Mark’s Gospel is definite about Jesus’ purpose in appointing apostles. It reads, “He appointed twelve … that they might be with him and he might send them forth to preach” (3:14). They were with him so that he might teach them his unique relationship with God. This is to say that Jesus showed his apostles how to pray. He also sent them out to preach, to take up his ministry. We priests not only have the right but also the duty to see ourselves as Jesus’ apostles. We too have the dual obligation to pray and to minister. These two engagements are the final and most critical keys to holiness.

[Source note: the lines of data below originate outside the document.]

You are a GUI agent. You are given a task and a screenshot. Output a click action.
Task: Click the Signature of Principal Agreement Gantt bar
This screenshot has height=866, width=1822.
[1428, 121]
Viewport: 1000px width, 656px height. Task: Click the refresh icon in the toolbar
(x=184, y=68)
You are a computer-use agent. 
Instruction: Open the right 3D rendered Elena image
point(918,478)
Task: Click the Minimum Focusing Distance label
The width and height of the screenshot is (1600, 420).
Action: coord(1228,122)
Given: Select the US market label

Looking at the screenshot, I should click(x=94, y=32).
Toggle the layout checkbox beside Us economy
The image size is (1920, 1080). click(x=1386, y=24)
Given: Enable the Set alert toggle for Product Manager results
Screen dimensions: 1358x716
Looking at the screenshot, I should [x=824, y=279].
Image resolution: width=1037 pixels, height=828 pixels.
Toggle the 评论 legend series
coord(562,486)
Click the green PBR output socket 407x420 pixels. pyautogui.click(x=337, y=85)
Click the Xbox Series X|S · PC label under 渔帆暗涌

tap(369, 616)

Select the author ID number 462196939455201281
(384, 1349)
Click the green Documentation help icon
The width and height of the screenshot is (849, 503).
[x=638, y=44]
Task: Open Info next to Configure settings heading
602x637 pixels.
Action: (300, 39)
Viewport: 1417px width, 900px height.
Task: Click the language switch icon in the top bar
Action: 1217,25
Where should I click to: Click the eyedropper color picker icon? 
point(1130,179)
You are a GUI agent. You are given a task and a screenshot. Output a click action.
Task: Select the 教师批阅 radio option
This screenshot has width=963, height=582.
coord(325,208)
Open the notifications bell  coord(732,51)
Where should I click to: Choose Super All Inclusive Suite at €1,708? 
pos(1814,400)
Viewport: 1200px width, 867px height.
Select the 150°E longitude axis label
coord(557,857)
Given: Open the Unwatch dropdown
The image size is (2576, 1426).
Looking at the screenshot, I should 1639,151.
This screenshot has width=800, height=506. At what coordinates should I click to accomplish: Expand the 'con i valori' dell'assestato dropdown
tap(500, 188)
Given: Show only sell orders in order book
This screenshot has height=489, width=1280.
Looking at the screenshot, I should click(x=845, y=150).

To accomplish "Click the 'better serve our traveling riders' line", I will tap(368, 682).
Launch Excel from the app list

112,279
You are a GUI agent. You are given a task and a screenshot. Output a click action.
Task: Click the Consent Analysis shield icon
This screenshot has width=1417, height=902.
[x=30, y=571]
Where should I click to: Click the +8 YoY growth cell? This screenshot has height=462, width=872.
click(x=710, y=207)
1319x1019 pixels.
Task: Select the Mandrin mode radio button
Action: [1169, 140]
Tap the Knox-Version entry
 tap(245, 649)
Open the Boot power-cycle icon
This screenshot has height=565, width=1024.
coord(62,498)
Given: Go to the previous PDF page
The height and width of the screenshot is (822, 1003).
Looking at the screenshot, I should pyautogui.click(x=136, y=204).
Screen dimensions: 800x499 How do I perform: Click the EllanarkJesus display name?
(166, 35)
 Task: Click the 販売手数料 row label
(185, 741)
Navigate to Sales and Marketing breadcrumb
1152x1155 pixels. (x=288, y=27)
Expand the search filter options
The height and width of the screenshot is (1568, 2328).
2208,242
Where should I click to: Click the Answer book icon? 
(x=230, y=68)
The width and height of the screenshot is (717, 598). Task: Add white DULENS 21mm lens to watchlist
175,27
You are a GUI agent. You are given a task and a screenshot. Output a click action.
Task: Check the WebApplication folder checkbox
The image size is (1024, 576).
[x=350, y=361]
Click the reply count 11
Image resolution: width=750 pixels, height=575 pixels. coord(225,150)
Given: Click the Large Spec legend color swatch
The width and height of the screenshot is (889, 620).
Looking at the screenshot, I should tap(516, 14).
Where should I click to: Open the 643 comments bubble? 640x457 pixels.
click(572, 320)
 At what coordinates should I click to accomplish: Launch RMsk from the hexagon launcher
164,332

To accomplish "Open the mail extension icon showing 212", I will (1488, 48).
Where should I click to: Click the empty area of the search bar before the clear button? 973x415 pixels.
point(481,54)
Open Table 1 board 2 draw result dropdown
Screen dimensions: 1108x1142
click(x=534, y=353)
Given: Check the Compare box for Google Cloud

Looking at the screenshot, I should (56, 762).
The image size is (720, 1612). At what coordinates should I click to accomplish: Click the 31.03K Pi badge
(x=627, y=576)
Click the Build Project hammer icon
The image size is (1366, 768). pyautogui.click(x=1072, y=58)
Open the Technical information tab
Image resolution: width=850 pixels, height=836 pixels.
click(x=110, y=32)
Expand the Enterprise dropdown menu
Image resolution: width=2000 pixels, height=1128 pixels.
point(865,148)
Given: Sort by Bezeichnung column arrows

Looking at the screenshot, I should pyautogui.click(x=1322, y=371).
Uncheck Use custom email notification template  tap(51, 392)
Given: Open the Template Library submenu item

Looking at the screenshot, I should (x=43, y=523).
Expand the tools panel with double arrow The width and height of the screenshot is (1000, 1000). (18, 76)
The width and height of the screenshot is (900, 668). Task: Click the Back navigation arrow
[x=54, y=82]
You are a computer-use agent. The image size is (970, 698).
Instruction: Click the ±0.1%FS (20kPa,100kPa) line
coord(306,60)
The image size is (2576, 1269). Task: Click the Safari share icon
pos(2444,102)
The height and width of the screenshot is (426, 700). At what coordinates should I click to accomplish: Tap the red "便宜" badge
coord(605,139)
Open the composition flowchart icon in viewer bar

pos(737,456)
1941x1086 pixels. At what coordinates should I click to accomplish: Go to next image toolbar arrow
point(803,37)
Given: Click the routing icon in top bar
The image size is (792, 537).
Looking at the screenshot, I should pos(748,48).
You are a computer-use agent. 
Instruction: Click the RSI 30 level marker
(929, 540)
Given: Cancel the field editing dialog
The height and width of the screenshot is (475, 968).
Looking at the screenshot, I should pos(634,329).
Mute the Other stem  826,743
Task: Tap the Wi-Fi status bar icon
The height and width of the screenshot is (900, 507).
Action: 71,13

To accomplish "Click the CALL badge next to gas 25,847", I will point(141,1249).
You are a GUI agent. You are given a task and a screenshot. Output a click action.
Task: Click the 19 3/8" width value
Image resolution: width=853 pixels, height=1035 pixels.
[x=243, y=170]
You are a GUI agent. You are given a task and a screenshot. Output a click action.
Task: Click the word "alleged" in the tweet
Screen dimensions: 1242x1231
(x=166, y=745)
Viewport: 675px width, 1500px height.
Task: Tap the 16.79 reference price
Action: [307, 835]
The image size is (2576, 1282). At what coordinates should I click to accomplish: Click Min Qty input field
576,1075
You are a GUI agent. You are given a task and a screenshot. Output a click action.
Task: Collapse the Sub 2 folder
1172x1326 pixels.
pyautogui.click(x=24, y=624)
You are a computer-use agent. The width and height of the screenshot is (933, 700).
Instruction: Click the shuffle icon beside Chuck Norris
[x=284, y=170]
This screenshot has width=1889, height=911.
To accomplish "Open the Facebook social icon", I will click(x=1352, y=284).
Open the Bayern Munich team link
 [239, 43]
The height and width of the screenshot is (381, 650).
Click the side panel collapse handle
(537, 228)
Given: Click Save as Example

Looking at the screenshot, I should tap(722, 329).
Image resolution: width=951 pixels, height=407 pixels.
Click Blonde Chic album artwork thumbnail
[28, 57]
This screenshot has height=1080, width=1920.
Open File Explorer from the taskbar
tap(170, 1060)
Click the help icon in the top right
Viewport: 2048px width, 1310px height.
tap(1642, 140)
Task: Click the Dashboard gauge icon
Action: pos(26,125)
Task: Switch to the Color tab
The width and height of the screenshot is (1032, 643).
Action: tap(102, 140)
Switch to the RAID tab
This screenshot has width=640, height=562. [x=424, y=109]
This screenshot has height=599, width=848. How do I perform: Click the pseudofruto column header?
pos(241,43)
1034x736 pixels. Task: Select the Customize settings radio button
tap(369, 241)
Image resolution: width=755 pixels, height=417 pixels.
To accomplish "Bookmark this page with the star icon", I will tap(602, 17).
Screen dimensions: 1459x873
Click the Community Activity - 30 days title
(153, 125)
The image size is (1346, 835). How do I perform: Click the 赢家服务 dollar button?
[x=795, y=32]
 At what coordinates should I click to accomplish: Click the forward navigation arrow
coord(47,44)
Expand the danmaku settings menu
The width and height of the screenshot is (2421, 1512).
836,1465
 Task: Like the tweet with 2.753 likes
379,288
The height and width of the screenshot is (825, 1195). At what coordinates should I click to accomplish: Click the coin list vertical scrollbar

Although not identical with holiness, prayer is as necessary to it as legs are to mountain hiking. Cardinal Avery Dulles writes that a priest who does not pray is a “contradiction in terms.” After all, in persona Christi caput priests lead the people in sacrifices of praise. We must establish a line of communication with God by personal prayer. If not, problems will likely crop up in our service as prayer leaders.
But prayer is more than preparation for and execution of our work. It is carrying on a loving conversation with our beloved. In personal prayer, we express our gratitude for the benefits with which God has inundated our lives.
During the 1970s, while studying for the priesthood, I participated in the cynicism of the times. Nothing in the Church seemed to be done right. Imitating the pretensions of disgruntled critics, I thought that, once ordained, I would do everything better. In reality, I was heading for a disaster. Either I would live in misery as a frustrated cleric or would eventually make a non-return trip to the seminary or rectory door. Then I picked up a pamphlet by Henri Nouwen. “From Resentment to Gratitude” changed my attitude and lightened my travel. My life had been full of blessings, but I blinded myself to them. I concentrated on shortcomings where there was a wealth of virtue to thank God for. Prayer enables us to focus on the positive aspects of reality. It opens us to see God’s goodness.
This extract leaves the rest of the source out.